Sendikal hareketin kilometre taşı olaylar ve grevler de yer alıyor

Küresel dayanışma kitaplaştı

ITUC kurucu delegesi de olan Kıvanç Eliaçık’ın hazırladığı kitap, uluslararası örgütler konusundaki kafa karışıklığını gidermek ve çokuluslu şirketlerde hakkını aramak isteyen işçilere katkı sunmayı amaçlıyor.

“Üretimin, ticaretin ve hizmetlerin küreselleştiği dünyada çokuluslu şirketler, sermaye yanlısı hükümetler ve küresel baskı araçları karşısında uluslararası sendikalara her zamankinden daha çok ihtiyaç” duyulan bu dönemde uluslararası sendikal hareketin tarihi ve küresel sendikalar bir kitapta toplandı. 

DİSK Dış İlişkiler Müdürü ve ITUC kurucu delegesi Kıvanç Eliaçık tarafından hazırlan kitap, konuyla ilgilenen araştırmacılar ve öğrenciler için de temel kaynak niteliği taşıyor. 

Aslında 1800’lü yıllardan beri uluslararası düzeyde bir işçi hareketinden bahsedebileceğini söyleyen Eliaçık, 1. Dünya Savaşı’nın hemen öncesinde kurulan uluslararası meslek sekreterlikleri bugünkü küresel sendika federasyonlarının selefi kabul edilebileceğini anlatıyor. 

Kitapta bu tarihin kilometre taşı olan önemli olaylara ve grevlere yer verildiğini anlatan Eliaçık, “Tarihsel süreçte sendika hareketi her zaman uluslararası bir nitelik taşıyor ama özellikle bugün hem sanayi hem ticaret hem de hizmetler küreselleşti. 

Bir beyaz eşya ya da bir gıda ürünü farklı ülkelerde üretiliyor.

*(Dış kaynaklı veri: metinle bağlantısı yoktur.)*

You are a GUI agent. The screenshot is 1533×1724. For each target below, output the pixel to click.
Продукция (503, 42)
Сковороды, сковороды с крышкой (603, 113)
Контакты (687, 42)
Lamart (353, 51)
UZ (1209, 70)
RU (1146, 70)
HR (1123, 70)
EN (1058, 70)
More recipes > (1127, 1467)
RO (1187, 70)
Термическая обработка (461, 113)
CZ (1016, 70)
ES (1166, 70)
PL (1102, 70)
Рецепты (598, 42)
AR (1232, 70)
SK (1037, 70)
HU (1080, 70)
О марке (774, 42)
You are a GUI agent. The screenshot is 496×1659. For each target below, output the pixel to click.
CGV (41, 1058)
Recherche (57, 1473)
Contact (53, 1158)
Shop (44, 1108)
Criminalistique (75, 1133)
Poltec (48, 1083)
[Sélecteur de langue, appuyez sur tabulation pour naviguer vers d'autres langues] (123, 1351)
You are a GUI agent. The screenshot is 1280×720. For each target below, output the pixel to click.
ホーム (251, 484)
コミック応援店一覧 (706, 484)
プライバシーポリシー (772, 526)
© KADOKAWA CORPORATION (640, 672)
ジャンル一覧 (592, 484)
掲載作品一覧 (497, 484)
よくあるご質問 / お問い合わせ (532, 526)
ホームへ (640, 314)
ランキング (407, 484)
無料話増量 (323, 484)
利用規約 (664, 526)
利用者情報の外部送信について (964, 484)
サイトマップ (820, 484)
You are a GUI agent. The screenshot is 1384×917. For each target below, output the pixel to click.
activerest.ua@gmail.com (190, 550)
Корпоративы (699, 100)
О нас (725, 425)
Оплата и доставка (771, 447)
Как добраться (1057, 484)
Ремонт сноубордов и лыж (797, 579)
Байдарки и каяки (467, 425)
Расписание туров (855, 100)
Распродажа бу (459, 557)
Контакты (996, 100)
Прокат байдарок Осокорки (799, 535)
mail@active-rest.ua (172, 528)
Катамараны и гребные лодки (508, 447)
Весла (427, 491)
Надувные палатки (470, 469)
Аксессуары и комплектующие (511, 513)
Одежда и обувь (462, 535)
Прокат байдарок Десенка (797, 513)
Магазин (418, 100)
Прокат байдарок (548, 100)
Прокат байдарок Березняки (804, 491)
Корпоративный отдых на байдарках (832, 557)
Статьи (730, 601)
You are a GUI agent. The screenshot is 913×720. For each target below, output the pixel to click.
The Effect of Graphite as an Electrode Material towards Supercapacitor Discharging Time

Ülke sınırları içindeki sendikal faaliyetlerle çokuluslu şirketlerle baş edebilmek mümkün değil. O yüzden uluslararası işçi hareketi bütün küresel tedarik zincirinde örgütleniyor. Küresel sendikalar küresel şirketlerle çerçeve sözleşmeler imzalıyor. Bunu küresel toplu iş sözleşmesi olarak tarif edebiliriz” dedi.

Dayanışma görüldü

Türkiye’deki sendikalar da bu sürecin parçası. Eliaçık, “Küresel bir organizasyonun bir parçası olmanın yararlarını nasıl gördük” sorusunu, “Küresel federasyonlara üye olan sendikalarımız daha iyi toplusözleşmelere imza atıyorlar. 

Türkiye’deki pek çok işyeri anlaşmazlığını uluslararası sendikaların katkısıyla çözdük. Sadece uluslararası şirketler için değil, TEKEL direnişinde, 1 Mayıslarda veya son olarak torba yasayla ilgili faaliyetlerde uluslararası dayanışmaya şahit olduk. KHK ile ihraç edilen emekçiler için de çok ciddi bir dayanışma sergilendi” sözleriyle yanıtladı.

50 milyonluk sendika

Uluslararası Sendikalar Konfederasyonu’nun (ITUC) 163 ülkeden 200 milyon üyesi bulunuyor. Türkiye’de Türk-İş, DİSK, Hak-İş ve KESK, ITUC’un kurucu üyesidir. Kamu-Sen, 2017 yılında gözlemci üyeliğe kabul edilmişti. Kitapta tek tek hangi işkolunda kaç milyon üye var. Türkiye’den hangi sendikalar hangi küresel sendikaya üyedir, bunların tabloları ve listeleri var. 

Türkiye’deki sendikaların yoğunlukla IndustriALL, PSI, UNI Global ve ITF’e üye olduğunu görüyoruz. 50 milyon üyeli IndustriALL’un, 30 milyon üyeli Kamu Hizmetleri Enternasyonali’nin (PSI) ve 20 milyon üyeli UNI Global’in ve 18 milyon üyeli Uluslararası Taşımacılık İşçileri Federasyonu’nun (ITF) Türkiye’de çok sayıda üyesi var.